Inside The Head of Bruno Schulz

INSIDE THE HEAD OF BRUNO SCHULZ

Praise be to him who creates strange beings.

S. Y. AGNON, And the Crooked Shall Be Made Straight

“MY HIGHLY ESTEEMED, greatly respected, dear Herr Thomas Mann,” wrote a small, thin, serious man slowly and carefully in his notebook, on a surprisingly warm autumn day in November 1938—and immediately crossed the sentence out again. He rose from the low, softly squealing swivel chair, where he had been sitting since early that afternoon at the desk, also too low, from his father’s old office, he swung his arms upward and sideways a couple of times as if doing morning exercises, and looked for two or three minutes at the narrow, dirty, skylight panes of the top of the window, through which shoes and legs kept appearing, along with the umbrella tips and skirt hems of passers-by up above in Florianska Street. Then he sat down once more and began again.

“My dear sir,” he wrote. “I know that you receive many letters every day, and probably spend more time answering them than writing your wonderful, world-famous novels.

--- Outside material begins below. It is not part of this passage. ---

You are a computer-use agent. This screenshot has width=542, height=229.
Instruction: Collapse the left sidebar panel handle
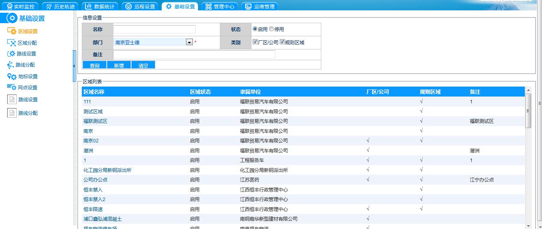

I can imagine what that means! I myself have to spend thirty-six hours a week teaching drawing to my beloved but totally untalented boys, and when, at the end of the day, I leave the Jagiełło High School where I am employed, tired and—”. Here he broke off, stood up again, and as he did so knocked the desk with his left knee. However, instead of rubbing the injured knee, or hopping about the small basement room, cursing quietly, he held his head firmly with both hands — it was a very large, almost triangular, handsome head, reminiscent from a distance of those paper kites that his school students had been flying in the Koszmarsko stone quarry since the first windy days of September — and soon afterwards he let go of his head again with a single vigorous movement, as if that could help him to get his thoughts out. It worked, as it almost always did, and then he sat down at the desk again, took a fresh sheet of paper and wrote, quickly and without previous thought: “My dear Dr Thomas Mann! Although we are not personally acquainted, I must tell you that three weeks ago a German came to our town, claiming to be you. As I, like all of us in Drohobycz, know you only from newspaper photographs, I cannot say with complete certainty that he is not you, but the stories he tells alone — not to mention his shabby clothing and his strong body odor — arouse my suspicions.”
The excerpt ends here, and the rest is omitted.